Four years ago I was getting ready to graduate from Redondo Union High School, where I played four years on the basketball team and made some great friends and great memories.

 But I did not know where my basketball career was going to go from there. 

After spending two years playing at Porterville College, I only had a few offers from a couple of Division III schools, but one meeting changed my basketball career and ultimately my life. 

I met with the coaches at CSUDH and they offered me a roster spot. I was so excited, I almost broke down into tears. I accepted the offer on the spot. 

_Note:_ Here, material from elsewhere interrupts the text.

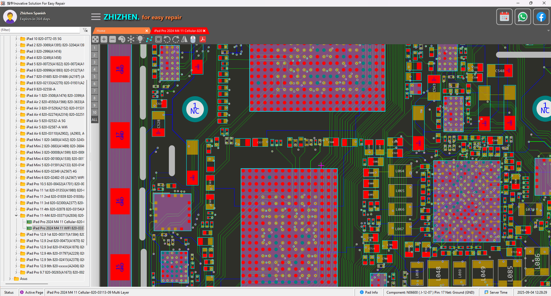Click the filter text input box
This screenshot has height=296, width=551.
pyautogui.click(x=40, y=30)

I remember being nervous about our first team meeting because I didn’t know any of my teammates. I walked into our study hall room and everybody was kind of sitting together, so I took it upon myself to just sit in between a group of guys, and next thing I knew, we started talking like we had known each other for years. 

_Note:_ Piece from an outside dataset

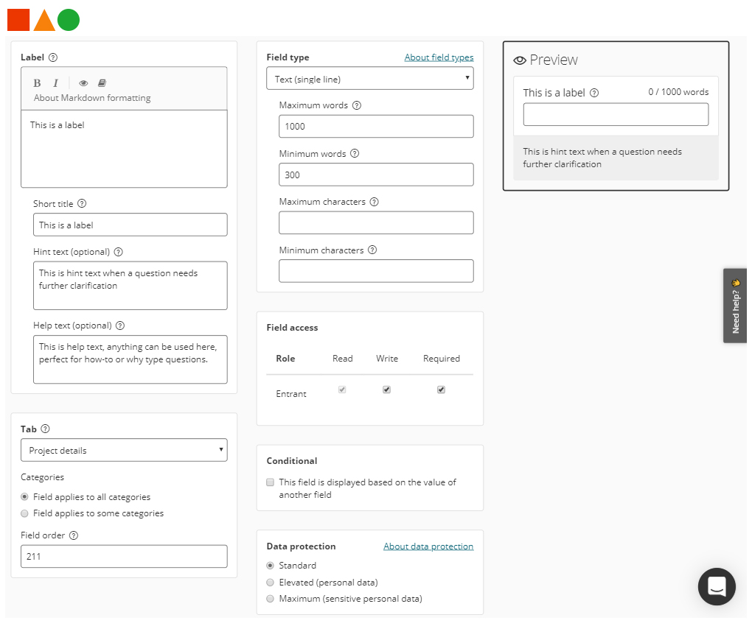Image resolution: width=752 pixels, height=626 pixels.
Task: Open the chat bubble widget
Action: [717, 586]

From that moment, I knew I made the right choice.

In my senior year, we had four coaches. Head coach Steve Becker and assistant coaches, Sam Stapleton, Darius Butler, and Nick Plosser. All of them had different personalities but their one goal was to push us (the players) to be successful. 

The coaching staff always had our best interest at heart, even if they would yell at us for not talking on defense or not boxing out. They tried to instill in us a sense of toughness from our first day of practice, and it showed with how we played. We never quit and always battled until the final buzzer. 

The biggest things our coaches preached to us during my two years were about things off the court.

 “We recruit high-character guys for moments like this.” 

That sentence was spoken by all of our coaches on multiple occasions and it really showed when you look at our roster. We had some of the nicest young men I could ever know. In the past, there were always cliques within a team, but not this one. 

Everybody loved each other and wanted to hang out with each other and be good people to everyone we came in contact with.

Whether that kindness was displayed to professors and our fellow peers or displayed when we would do community service, that culture was created by our coaching staff. 

I built special relationships with everyone on the team from my fellow seniors, to my roommates in P7 (shout-out Isaiah, Jacob, and Alex), to the guys who lived in the basketball house, freshmen, sophomores, juniors, and seniors. 

We were all brothers. 

As an athlete, you remember some games that are hard to forget (our win against Cal State East Bay at home) but you also remember the heartbreakers (a first-round playoff loss against Cal Poly Pomona). 

But no matter what, you always remember the fun times you had together, whether it be a beach day, the last trip to Sonoma State, and playing “baseball” at the San Francisco Airport. 

Those are the moments that will stay with you forever. 

Even though I played only 14 games in my two years at CSUDH, I was voted team captain by my teammates, along with senior guard Wonder Smith and sophomore guard Alex Garcia. I was given the responsibilities of being vocal and demanding of teammates, as well as being the bridge between the coaching staff and my teammates.

These last two years at CSUDH have been the best time of my life because of the opportunity I was given in April 2018. 

I will be forever grateful for the coaching staff taking a chance on me. 

 To the readers of this, I hope all of you will try to make it out to at least one basketball game next season. The guys returning are some of the hardest working guys at Dominguez Hills, and they will put on a show. 

Thank you to Coach Beck, Stapes, DB, and Ploss for believing in me and thank you to my teammates for making my last year of playing basketball the best year of my life so far.  Thank you; Colt, Hilstock, Wonder, BJ, Isaiah, Gabe, Nick, Kaden, Alex, Will, Drew, Armstrong, DJ, and Heard. I appreciate you guys more than you’ll ever know.